Two cousins were charged Tuesday in the fatal shooting of a man at a crowded festival in St. Paul's Como Park over the weekend that appears linked to gang rivalry.

Nougai Xiong, 27, of St. Paul, was charged in Ramsey County District Court with second-degree murder in the death of Jacky G. Vue, 19, of St. Paul. Yang H. Xiong, 28, of La Crosse, Wis., was charged with aiding and abetting the shooting Sunday afternoon.

The gunfire took place near concession stands and the swimming pool at the two-day Hmong Freedom Festival, which draws tens of thousands of people from around the world.

The suspects were arrested shortly after the incident, and a gun was recovered under a nearby tree, police said.

According to the charges, the gunfire, which erupted after young men were fighting with umbrellas, sent patrons scrambling for cover.

Officers staffing the festival immediately encountered "Asian gang members … and detained them," the court filing continued.

Police found Vue on the ground behind a vendor's tent, with bullet wounds to the chest and right leg, according to the criminal complaints. He was declared dead at Regions Hospital about an hour later.

One gang member told an officer the fight occurred because the cousins were Asian Crips and his group were Oroville Mono Boys.

Officers in a golf cart quickly caught up to the cousins. Nougai Xiong, the suspected shooter, "was sweating profusely, as if he had just finished running a marathon," the charges read. He said someone struck him from behind and he was fleeing with his cousin.

Yang Xiong also told police someone hit him from behind and asked his gang affiliation. He denied being in a gang but said he recognized some of the combatants from a confrontation about two months earlier at a party in Wausau, Wis.

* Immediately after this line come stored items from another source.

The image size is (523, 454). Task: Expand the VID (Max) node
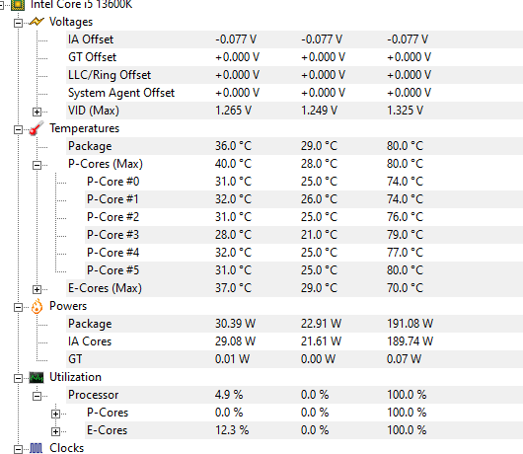pyautogui.click(x=37, y=112)
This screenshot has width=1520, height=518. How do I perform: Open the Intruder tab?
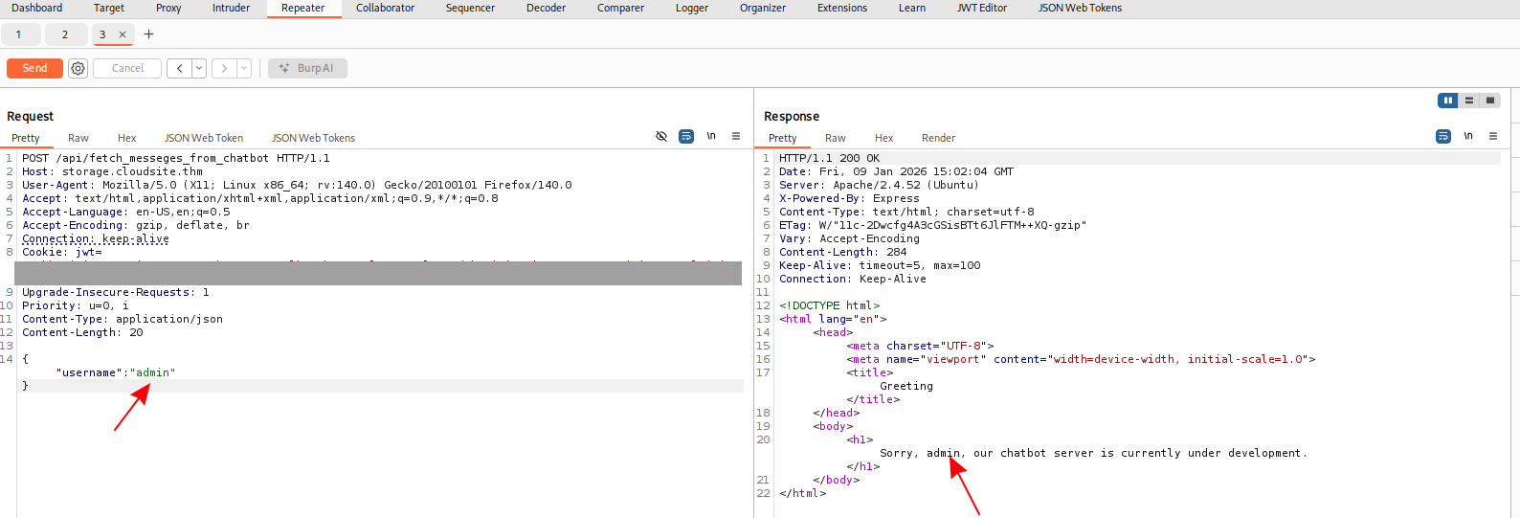(x=231, y=8)
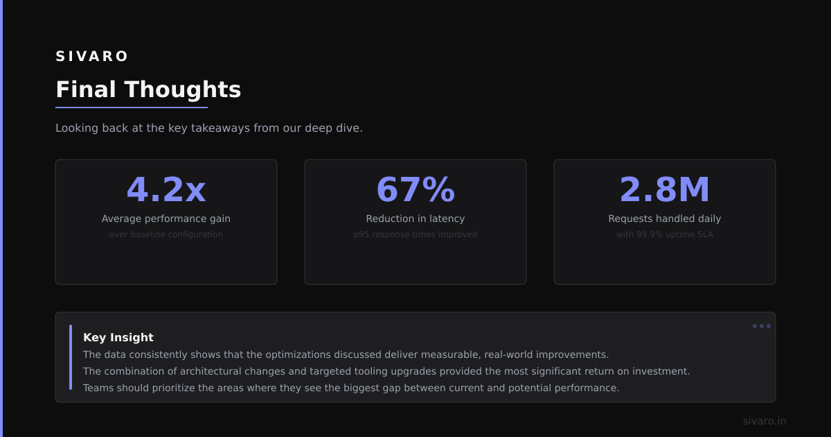Select the p95 response times improved caption
This screenshot has width=831, height=437.
coord(416,234)
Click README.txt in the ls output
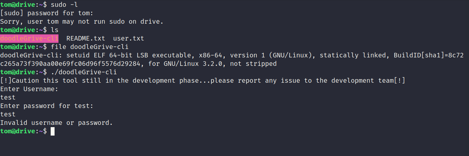469x156 pixels. (86, 39)
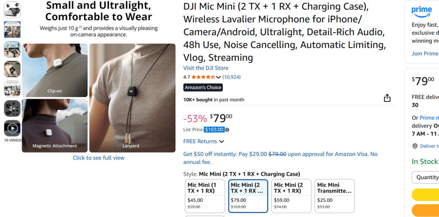Select the first product thumbnail image
Screen dimensions: 439x217
click(12, 10)
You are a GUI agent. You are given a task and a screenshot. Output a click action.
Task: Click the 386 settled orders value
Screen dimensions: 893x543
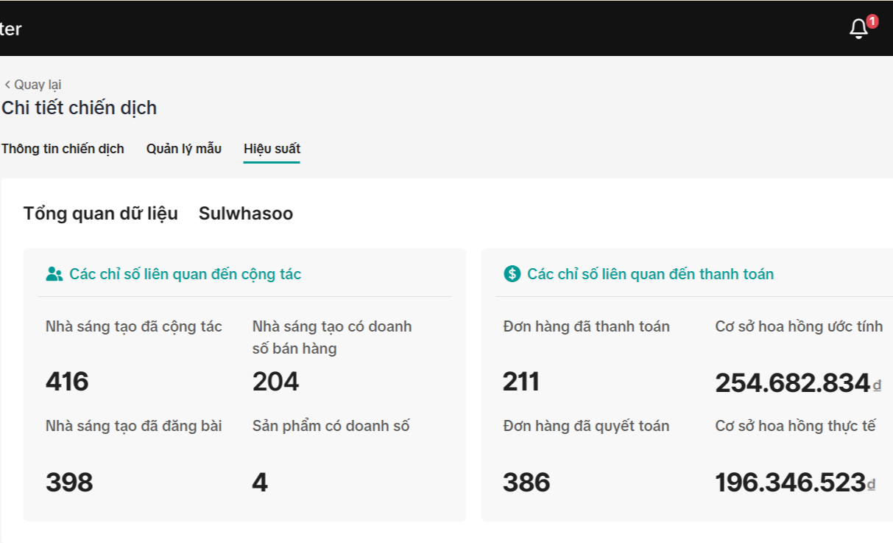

Nougai Xiong also denied being in a gang, and said he didn't bring a gun to the festival and was unaware of the shooting, the complaint said.

Police spokesman Steve Linders said police work "closely with the organizers in the months and weeks prior to the event to make sure we're doing everything possible to make it as safe as possible."

There were 23 off-duty police officers at the festival, Linders said. Also, security guards and volunteers checked festivalgoers' bags at the entrances.

A day earlier at the 38th annual festival, a man walking outside the festival was assaulted by five men who jumped out of two cars. The murder charges made no mention of that incident.